Malamud’s General Index: Research Gist, No Slap On The Wrist

Tired of that unsettling feeling you get from looking for paywalled papers on that one site that shall not be named? Yeah, us too. But now there’s an alternative that should feel a little less illegal: this new index of the world’s research papers over on the Internet Archive.

It’s an index of words and short phrases (up to five words) culled from approximately 107 million research papers. The point is to make it easier for scientists to gain insights from papers that they might not otherwise have access to. The Index will also make it easier for computerized analysis of the world’s research. Call it a gist machine.
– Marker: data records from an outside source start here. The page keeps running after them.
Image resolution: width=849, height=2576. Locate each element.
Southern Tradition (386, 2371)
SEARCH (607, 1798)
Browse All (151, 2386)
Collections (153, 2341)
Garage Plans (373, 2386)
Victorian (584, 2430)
Technologist Carl Malamud created this index, which doesn’t contain the full text of any paper. Some of the researchers with early access to the Index said that it is quite helpful for text mining. The only real barrier to entry is that there is no web search portal for it — you have to download 5TB of compressed files and roll your own program. In addition to sentence fragments, the files contain 20 billion keywords and tables with the papers’ titles, authors, and DOI numbers which will help users locate the full paper if necessary.

Nature’s write-up makes a salient point: how could Malamud have made this index without access to all of those papers, paywalled and otherwise? Malamud admits that he had to get copies of all 107 million articles in order to build the thing, and that they are safe inside an undisclosed location somewhere in the US. And he released the files under Public Resource, a non-profit he founded in Sebastopol, CA. But we have to wonder how different this really is from say, the Google Books N-Gram Viewer, or Google Scholar. Is the difference that Google is big enough to say they’re big enough get away with it?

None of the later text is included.